Unlocking the Power of Data Democratisation with ChatGPT in Higher Education: Reflections from the University of Law
In the ever-evolving landscape of higher education, the challenge of harnessing data for actionable insights remains paramount. As the Director of Learning Analytics at the University of Law, a key focus of mine has been bridging the gap between the extensive data available and academic teams' practical use of this data.
The traditional methods of delivering insights through dashboards and complex data manipulation have shown their limits in terms of scalability and adaptability for particular use cases. For instance, providing granular data on an individual student’s access pattern to a few specific items across multiple teaching modules, which change weekly to reflect progress through the teaching sessions, is difficult given the number of academics, modules and items. This reality propelled us to seek an innovative solution that aligns with the principle of data democratisation at the University of Law..
Why is data democratisation essential?
Data democratisation aims to make data accessible for all, turning it from a specialist's domain into a universally accessible tool. This approach is grounded in cultivating a data-friendly culture, providing the necessary tools and training, and empowering self-service analysis. ChatGPT, a generative AI tool, emerges as a potential game-changer, lowering the entry barriers to data analysis and enabling a more inclusive environment for data interaction. Therefore, data democratisation will result in Universities being able to improve the timeliness of identification and speed of intervention which will result in an improved learner experience.
What did we find?
Our pilot projects at the University of Law have explored the integration of ChatGPT within our data analysis processes, seeking to democratise data access and analysis across academic teams. While the journey has been challenging, ranging from initial staff apprehension to the technical nuances of prompt engineering, the results are promising. Our pilot projects have supported academic teams using Generative AI (ChatGPT) to gain actionable insights into their virtual learning environment data (Blackboard). The use cases include:
Use Case #1: Weekly checks on a small number of items
Each week, the Module Leader identifies one or two items in their Blackboard module that are important indicators of successful learning. The Module Leader wishes to determine which students have accessed these items. The Module Leader will then contact students who have not accessed the material to encourage them to engage with it to ensure good outcomes. They also wish to identify students who have accessed the items so they can email a supportive message about their good engagement behaviour.
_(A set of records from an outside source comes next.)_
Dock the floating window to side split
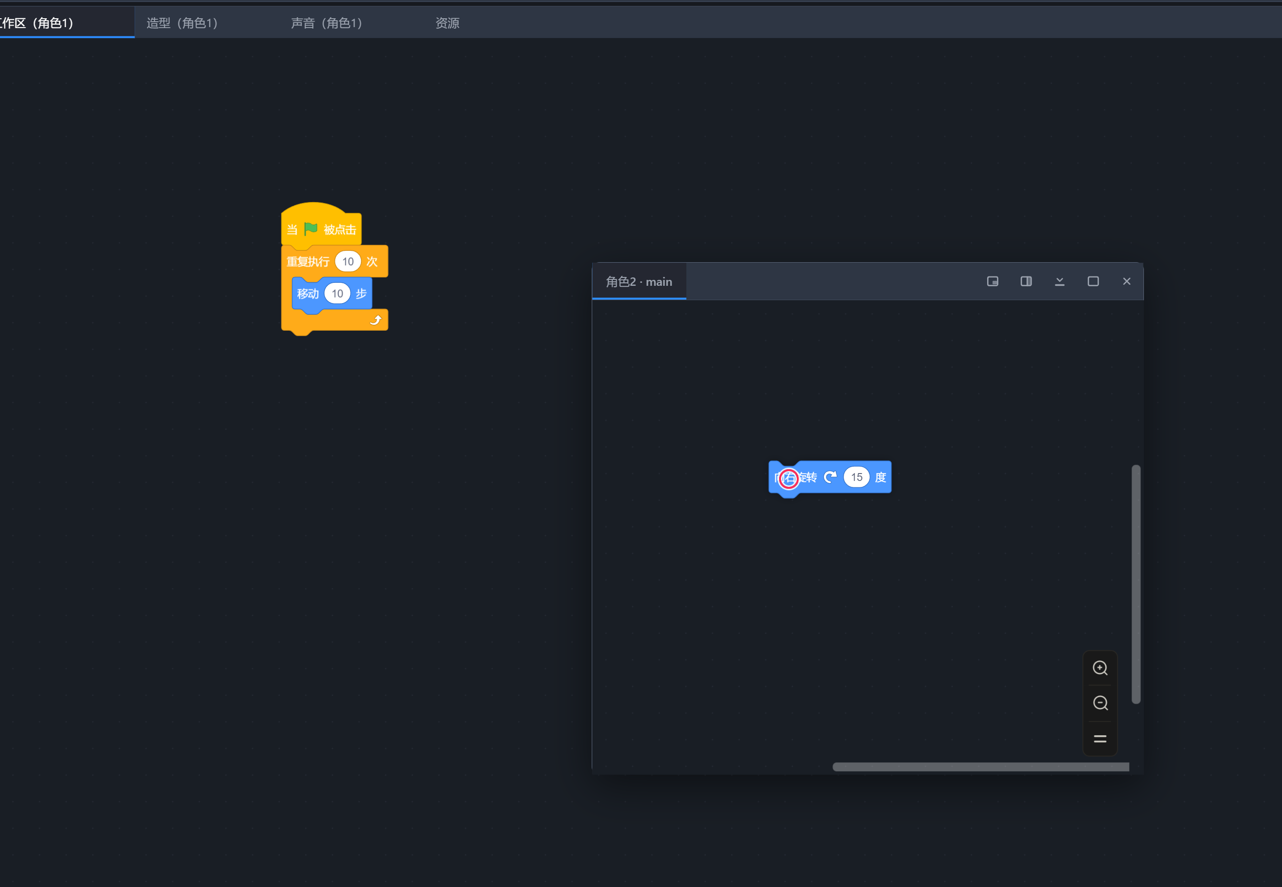The height and width of the screenshot is (887, 1282). pos(1026,281)
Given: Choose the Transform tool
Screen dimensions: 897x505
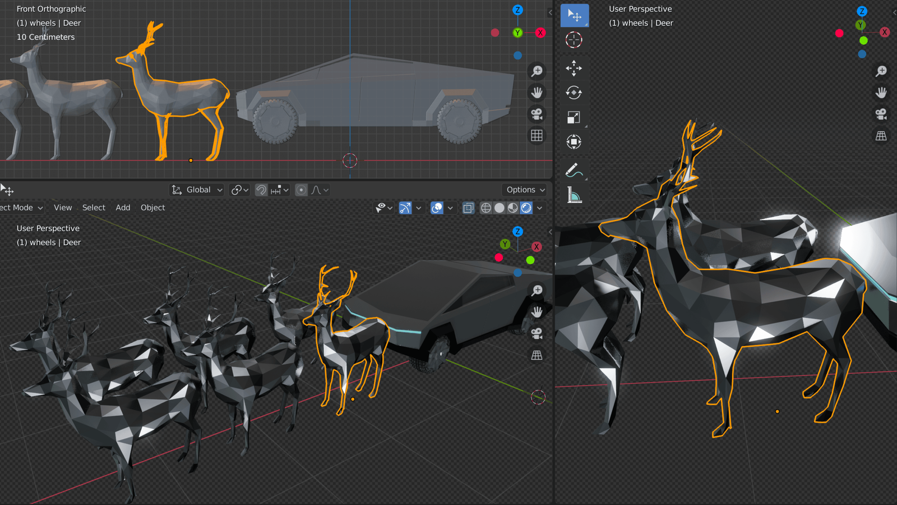Looking at the screenshot, I should 574,142.
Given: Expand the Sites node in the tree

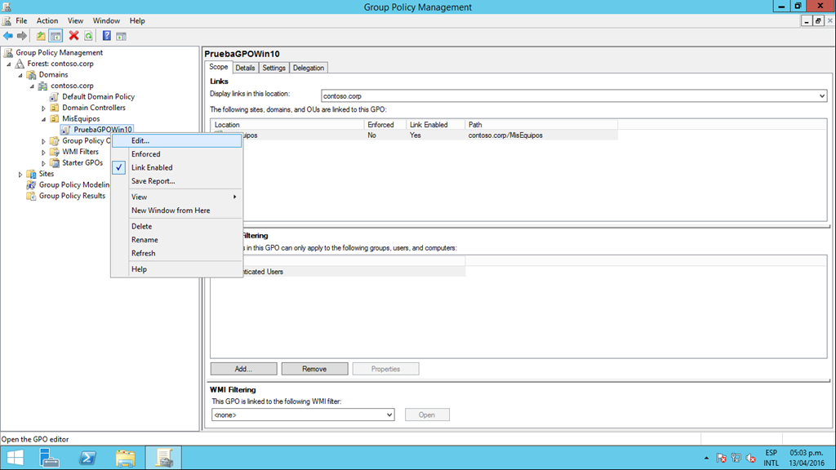Looking at the screenshot, I should click(20, 175).
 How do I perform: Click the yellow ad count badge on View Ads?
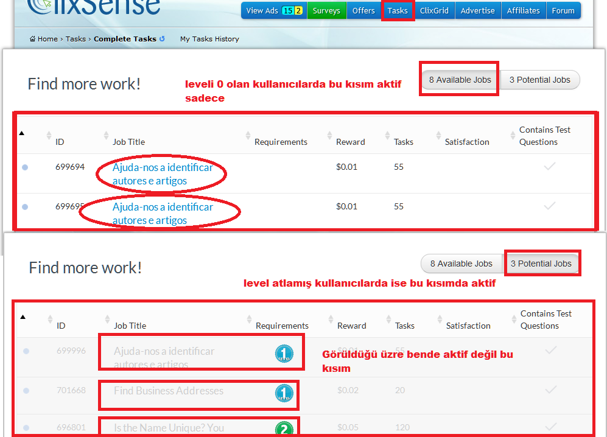298,10
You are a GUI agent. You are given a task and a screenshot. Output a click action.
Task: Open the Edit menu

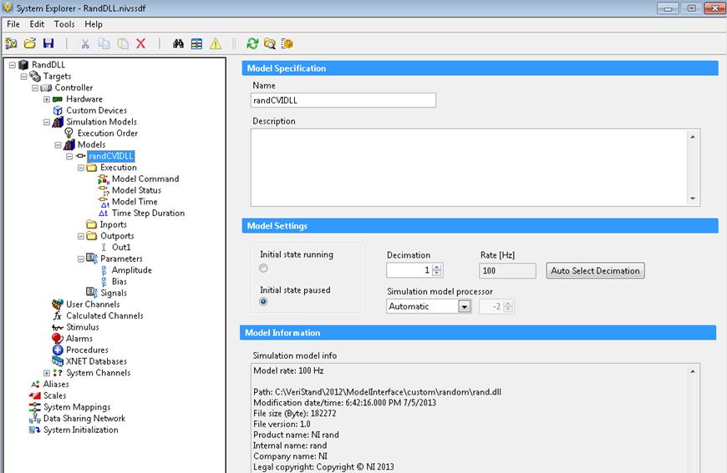pyautogui.click(x=37, y=24)
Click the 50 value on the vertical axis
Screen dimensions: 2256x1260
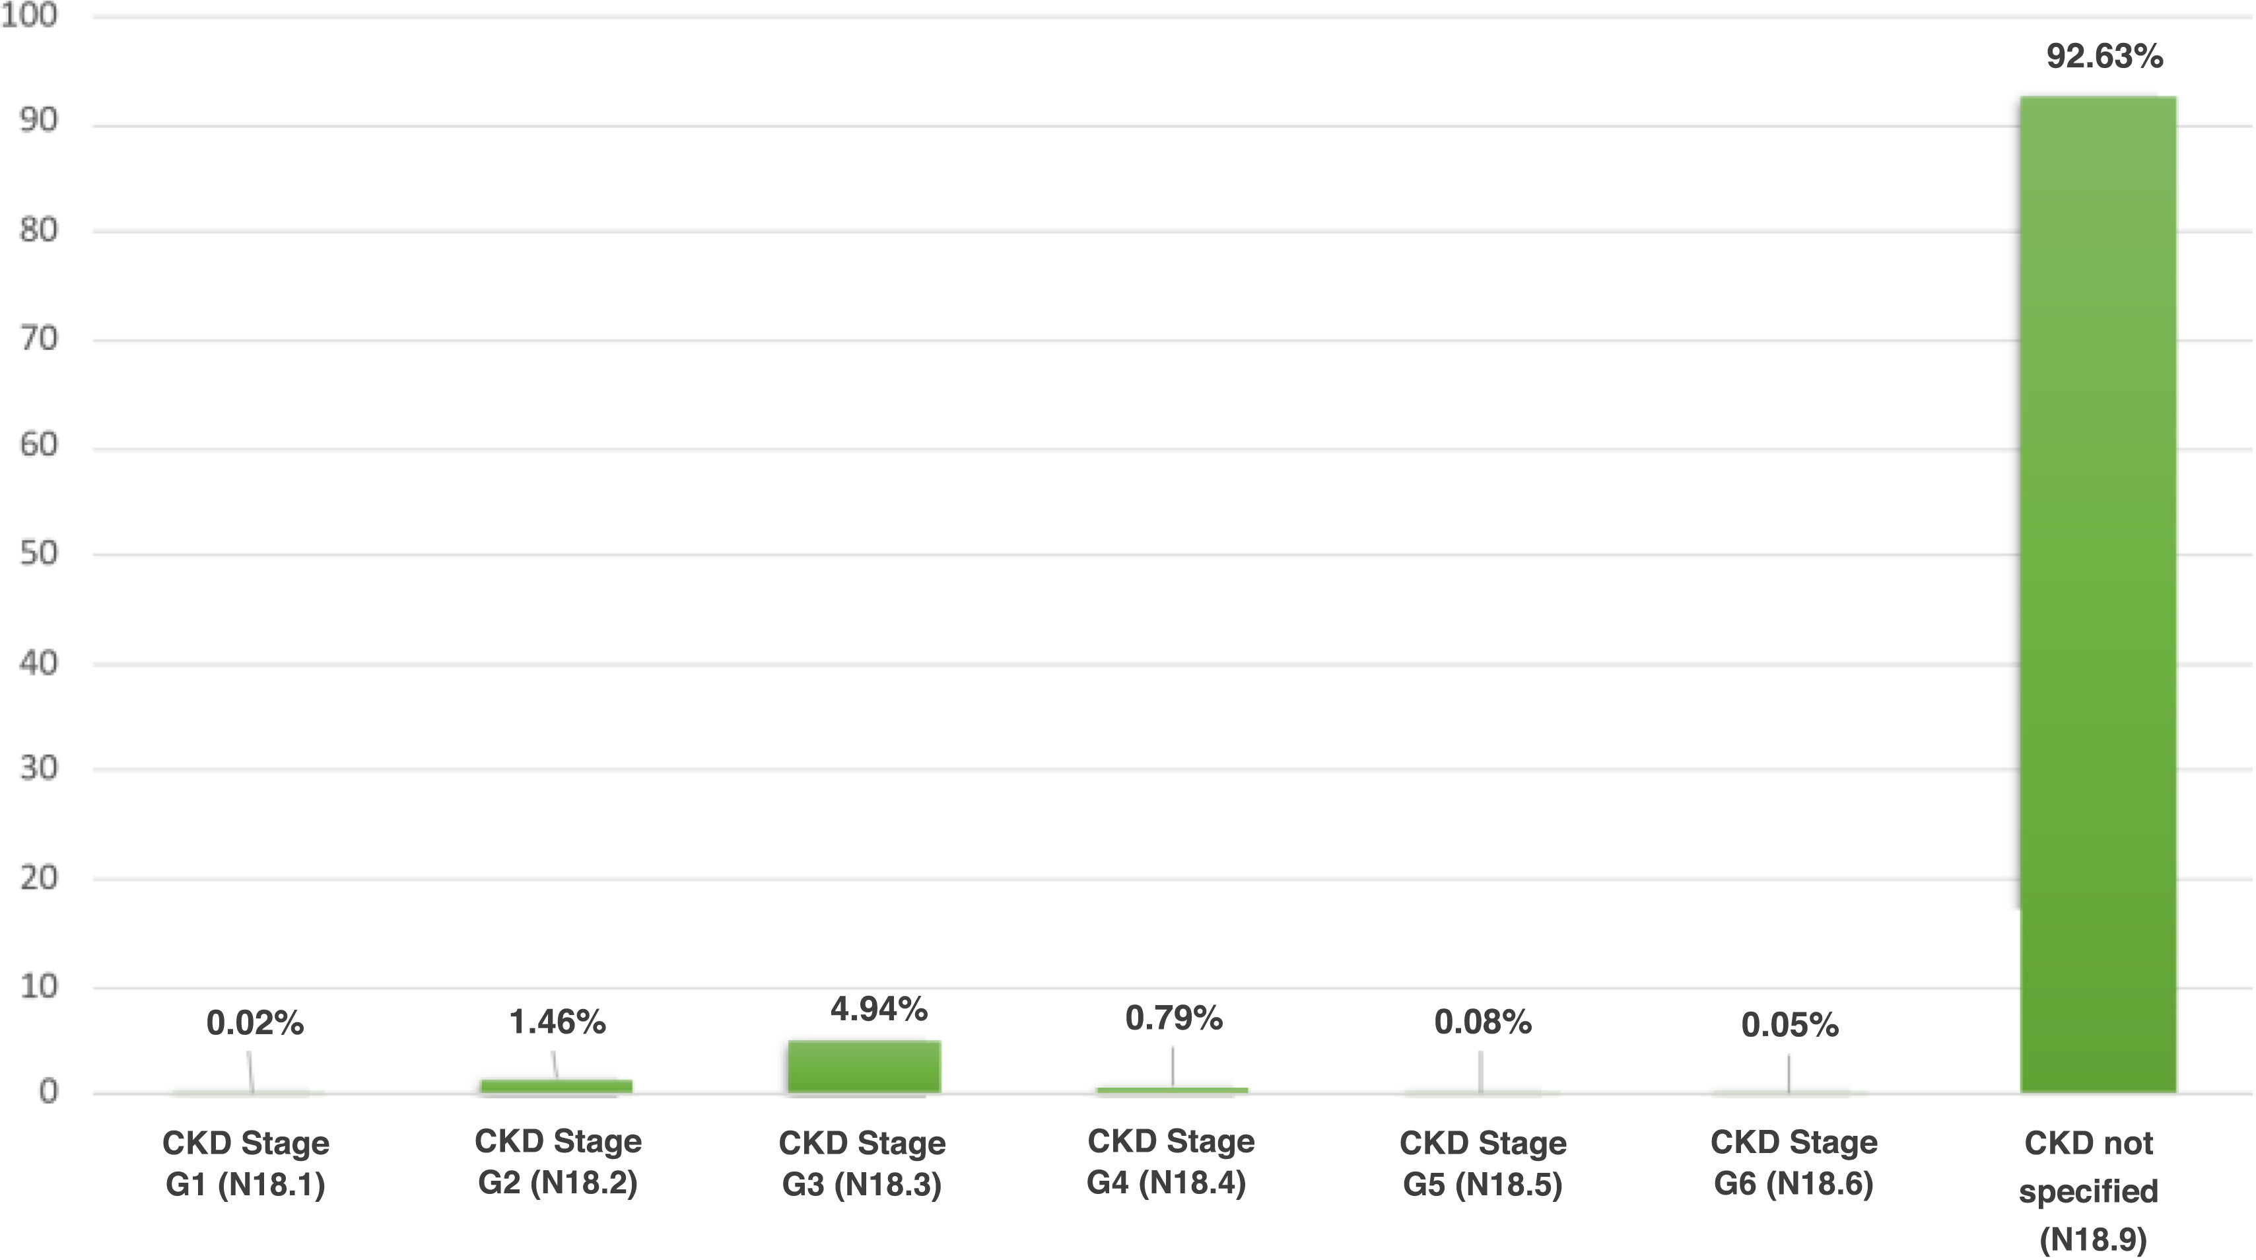(39, 554)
This use case is challenging to implement through a pre-created dashboard as the items will differ across modules, the module leader must combine the data across several virtual learning environment modules, and the naming convention will not be consistent. Therefore, providing the Module Leader the opportunity to draw insights using an innovative Generative AI tool is a game-changer.
To date, the Module Leader's feedback has been very positive. Firstly, they can complete the process in ChatGPT, which takes less than 5 minutes to produce lists of students to contact. Secondly, the outcomes of the email interventions have been positive as students visit the materials they have missed.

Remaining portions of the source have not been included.